Der Landesverband Nordrhein-Westfalen der Lesben und Schwulen in der Union (LSU) begrüßt die Kandidatur des LSU-Mitgliedes Peter Kurth für das Amt des Oberbürgermeisters der Domstadt.

Der Landesvorsitzende der NRW-LSU Norman Krayer freut sich, dass somit endlich Kompetenz in das Kandidatenangebot zur Oberbürgermeisterwahl einzieht: “Die größte Stadt in Nordrhein-Westfalen braucht einen Sanierer mit Erfahrungen, wie sie ein Jurist und erfahrener Verwaltungsmanager Peter Kurth mitbringt. Köln verdient Qualität und Verlässlichkeit”.

Zugleich forderte Krayer die bürgerlichen Kräfte in Köln auf, Kurth als gemeinsamen Kandidaten zu unterstützen. Insbesondere unterstützte Krayer die Forderung des früheren CDU-Generalsekretärs Laurenz Meyer, die FDP solle ihren ebenfalls schwulen Kandidaten Ralph Sterck zugunsten Kurths zurückziehen: “Homosexualität allein ist kein Kompetenzmerkmal. Einzig entscheidend sind Erfahrung, Führungsqualität und Bürgernähe”

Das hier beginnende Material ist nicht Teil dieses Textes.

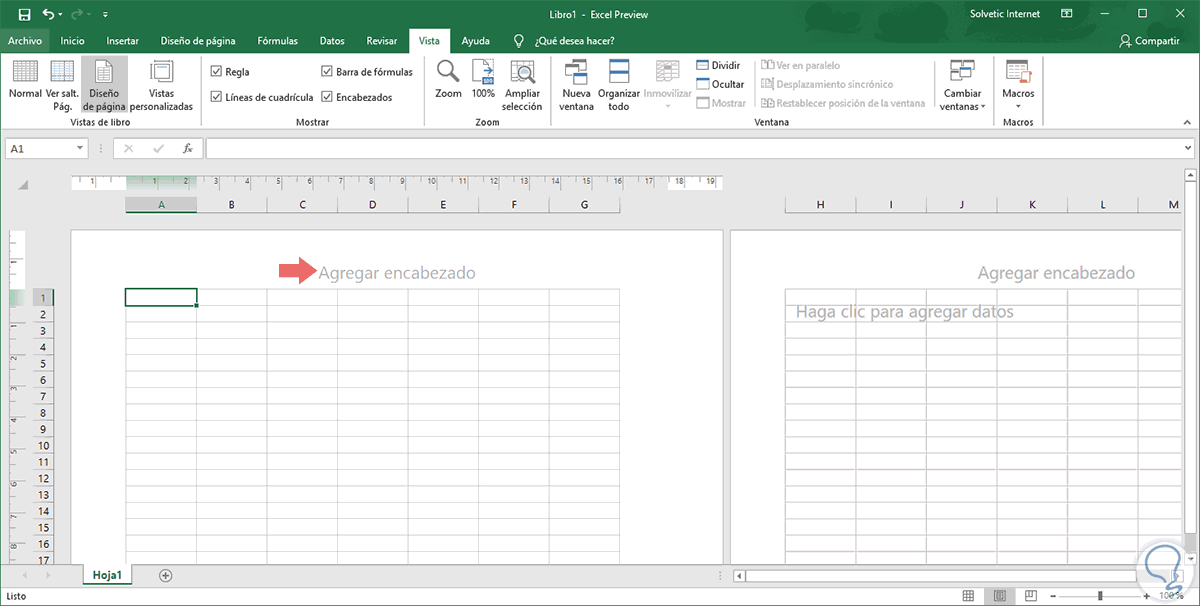Image resolution: width=1200 pixels, height=606 pixels.
Task: Click Dividir in Ventana group
Action: pos(719,65)
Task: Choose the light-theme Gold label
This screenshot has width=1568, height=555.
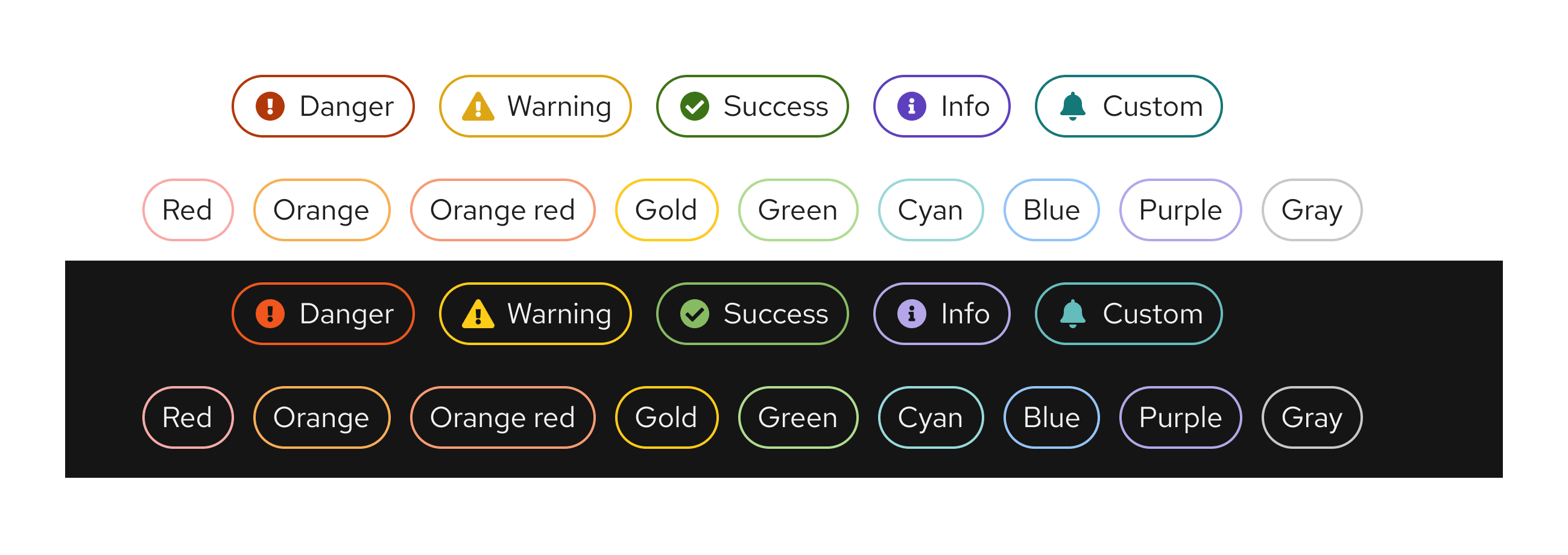Action: tap(666, 210)
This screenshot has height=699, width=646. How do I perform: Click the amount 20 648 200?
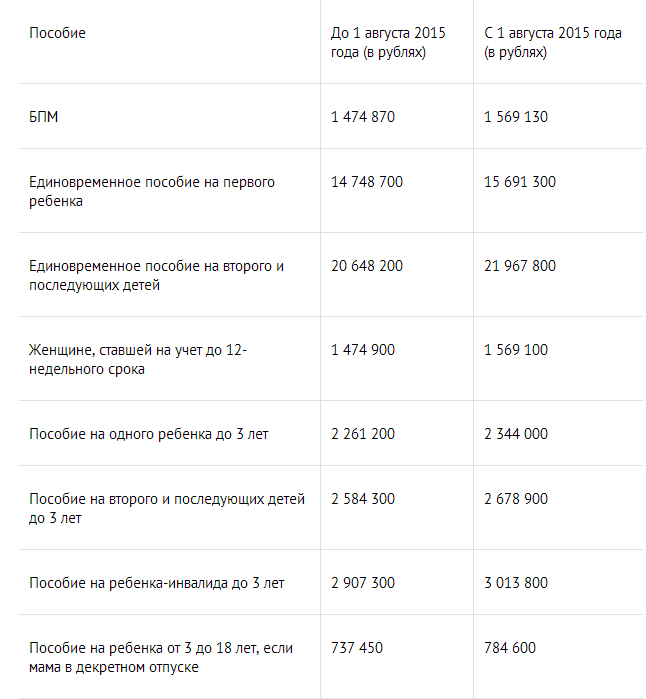367,266
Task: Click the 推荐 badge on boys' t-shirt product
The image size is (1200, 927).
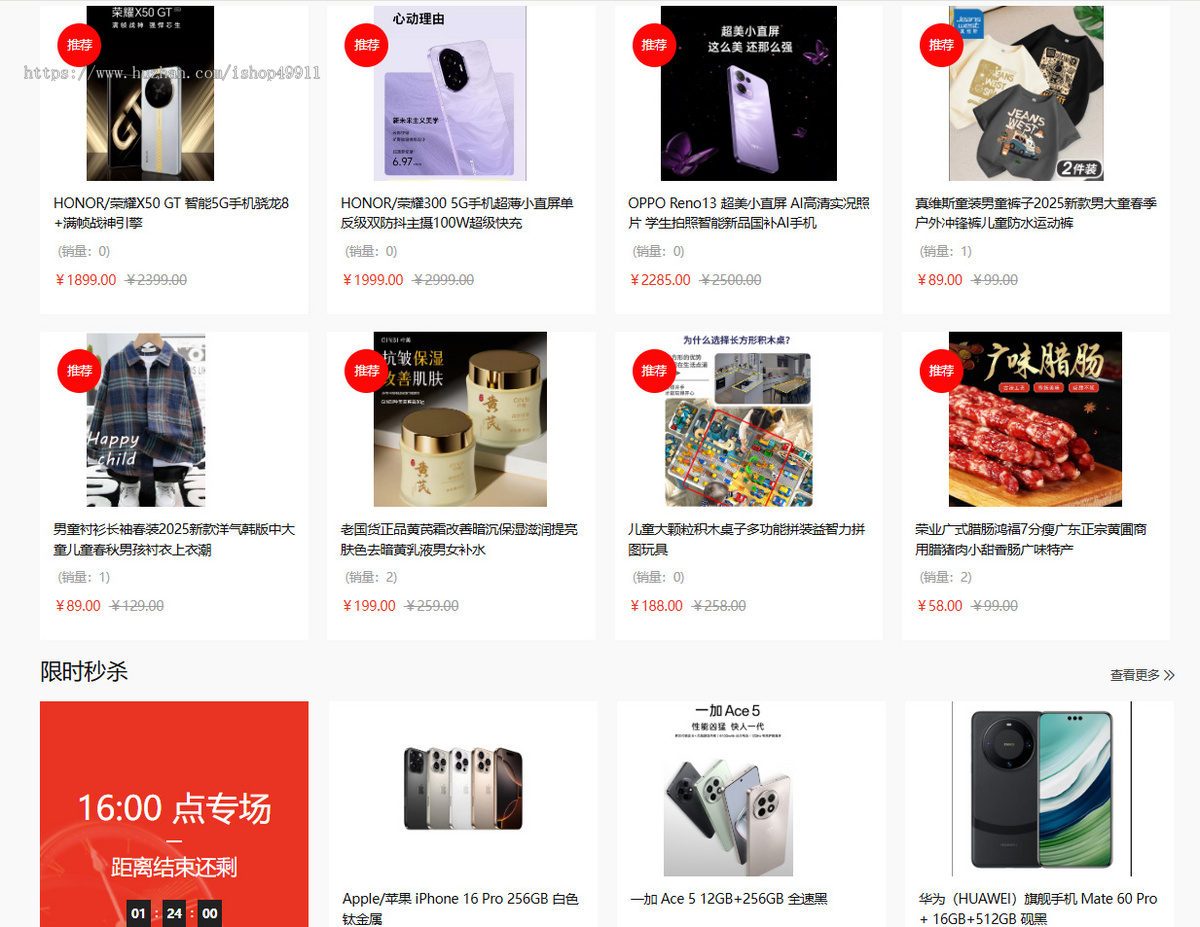Action: pyautogui.click(x=941, y=45)
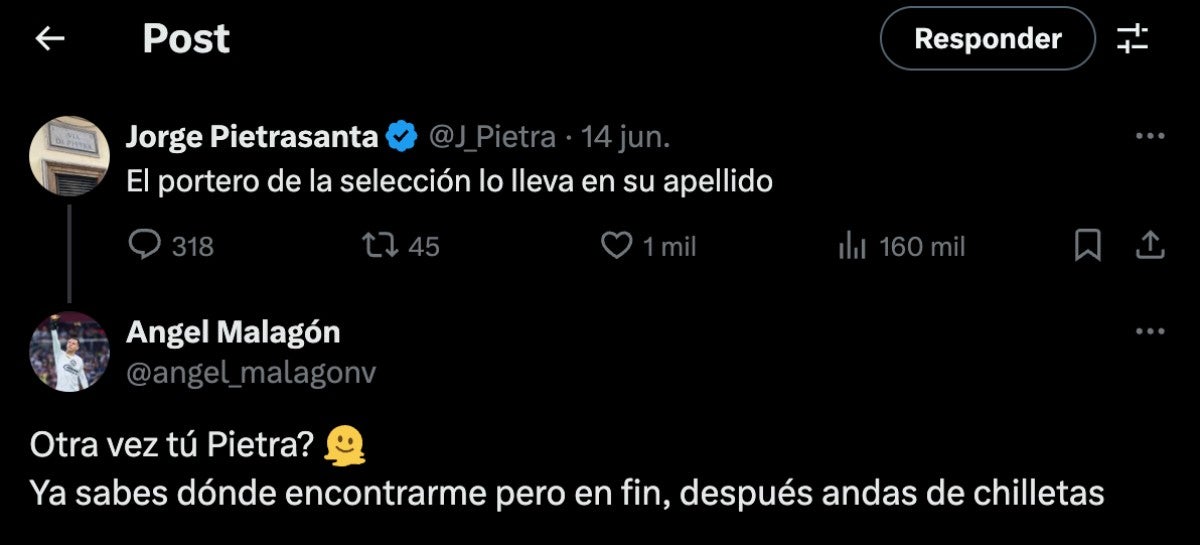Image resolution: width=1200 pixels, height=545 pixels.
Task: Like the post with 1 mil likes
Action: click(x=617, y=245)
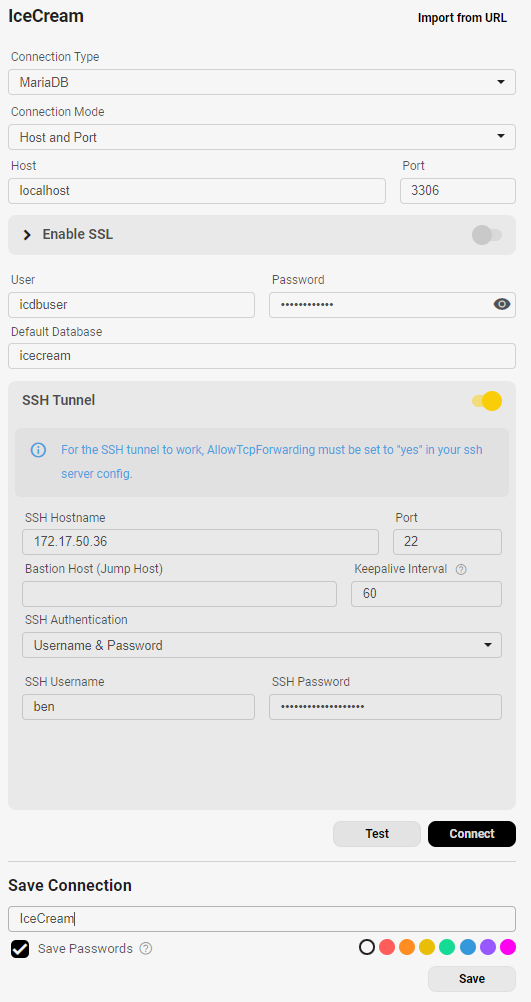531x1002 pixels.
Task: Uncheck the Save Passwords checkbox
Action: (20, 948)
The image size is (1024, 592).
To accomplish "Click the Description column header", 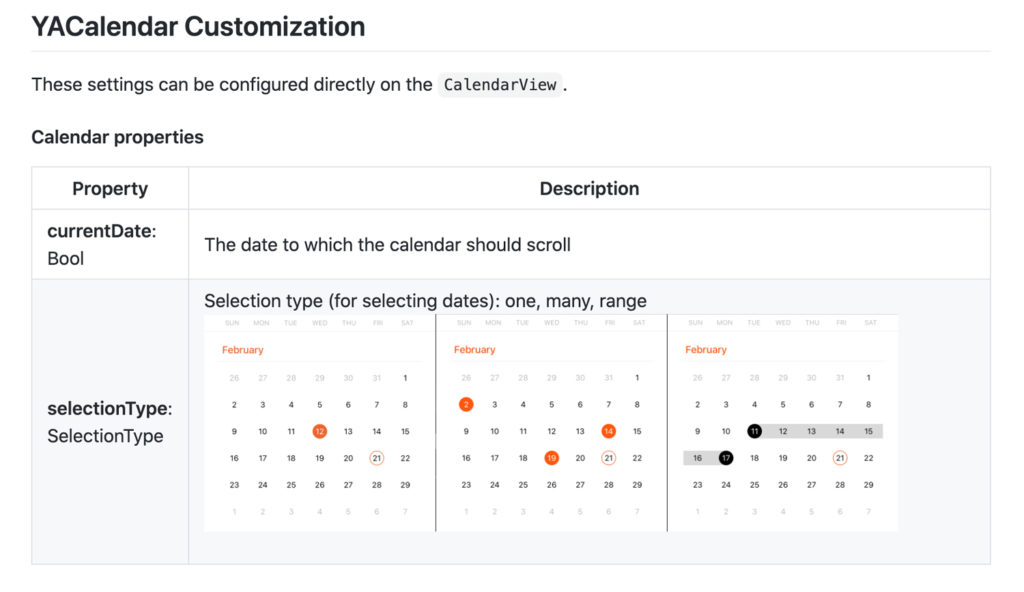I will [589, 188].
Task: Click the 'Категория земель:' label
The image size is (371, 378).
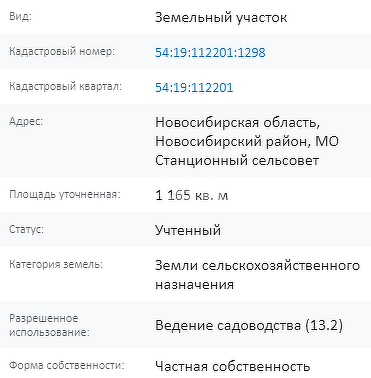Action: [56, 265]
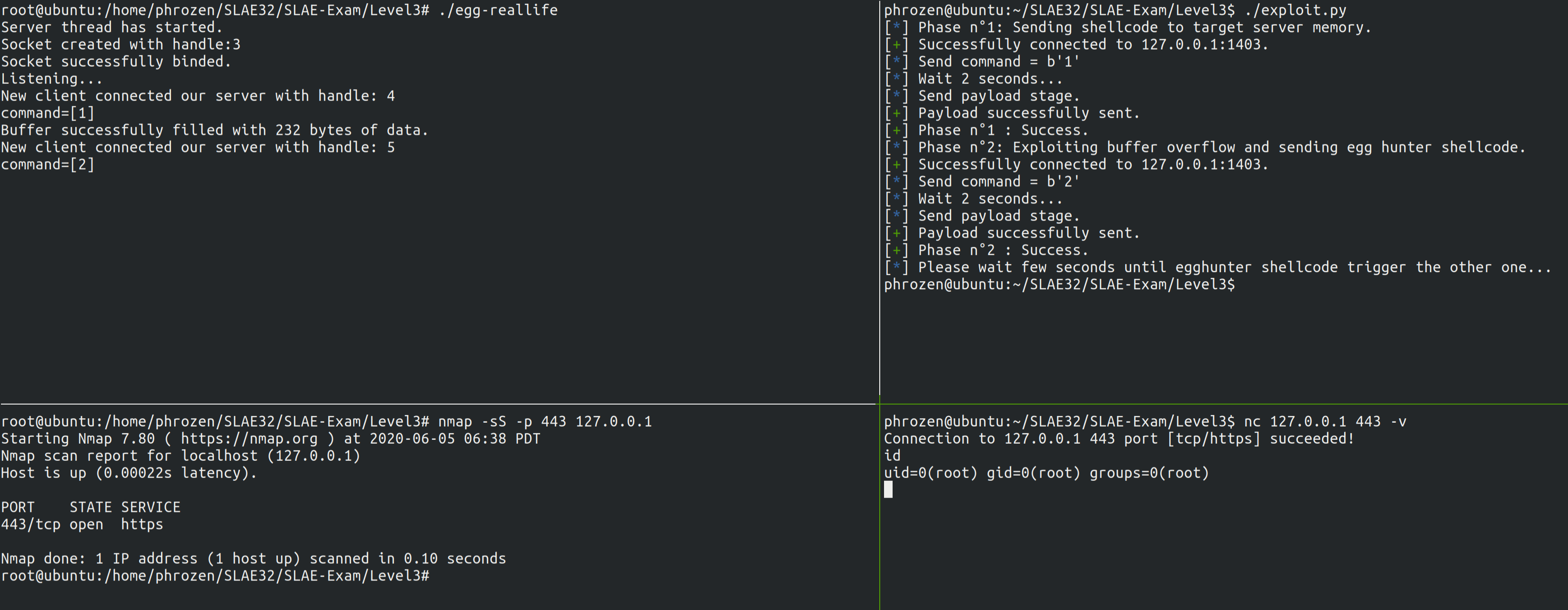Click the Nmap scan report for localhost line
The height and width of the screenshot is (610, 1568).
(x=181, y=456)
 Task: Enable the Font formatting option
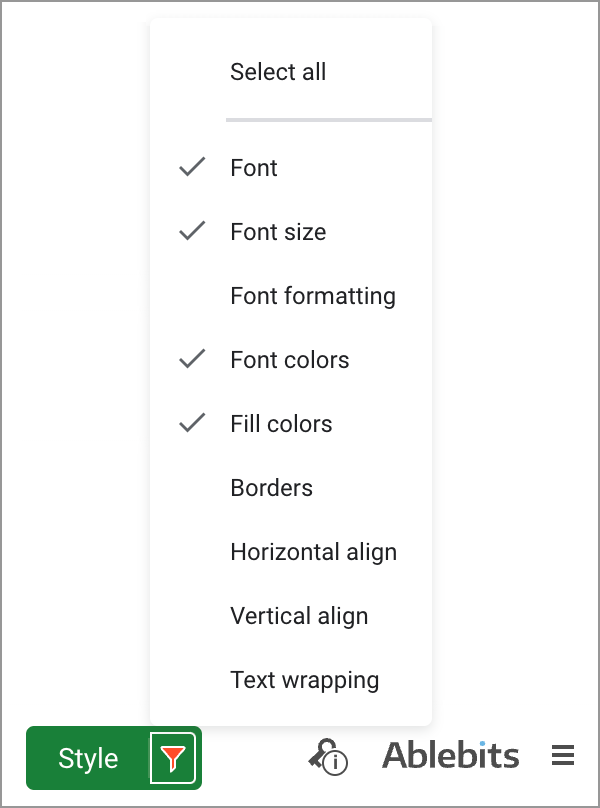point(313,295)
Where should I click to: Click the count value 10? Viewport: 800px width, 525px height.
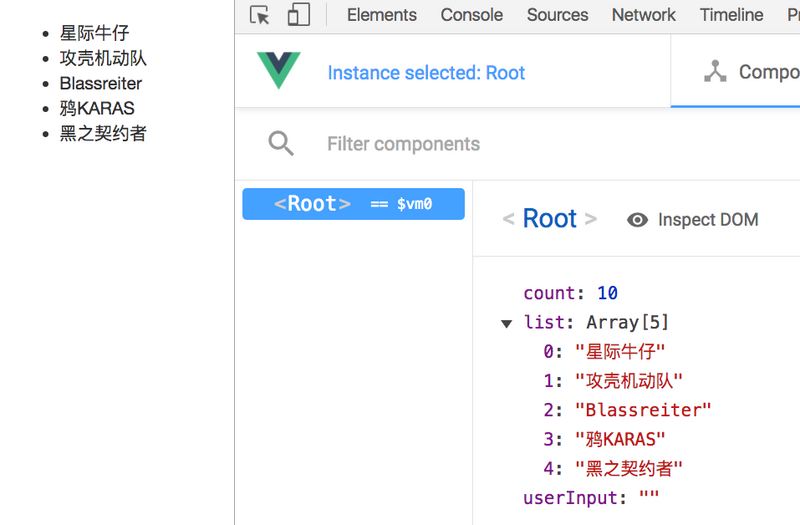[607, 293]
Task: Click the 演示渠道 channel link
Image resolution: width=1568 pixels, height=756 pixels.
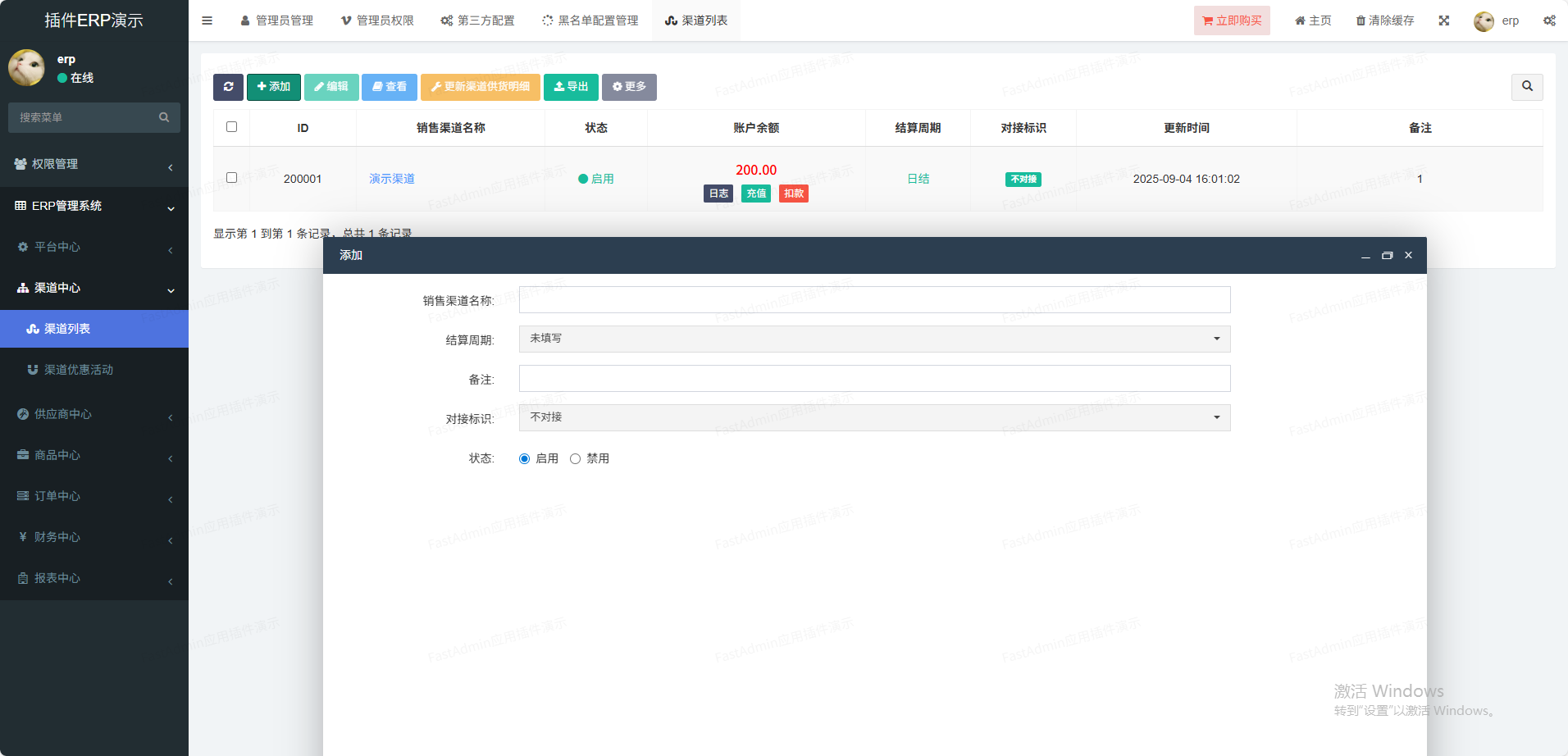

Das Mitglied des Bundesvorstandes, Boris Ziegler aus Köln freut sich auf den gemeinsamen Wahlkampf mit Peter Kurth: “Die Kandidatur Peter Kurths hat der Sache der Schwulen und Lesben in der Union schon viel gebracht” Nun gelte es, dass LSU und CDU gemeinsam um alle Wähler in Köln kämpfen.

Der gebürtige Rheinländer Peter Kurth trat 2005 der LSU bei und war bis 2001 Finanzsenator in Berlin. Am heutigen Dienstag, den 12. Mai 2009 wurde Peter Kurth offiziell von der CDU Köln ins Rennen geschickt.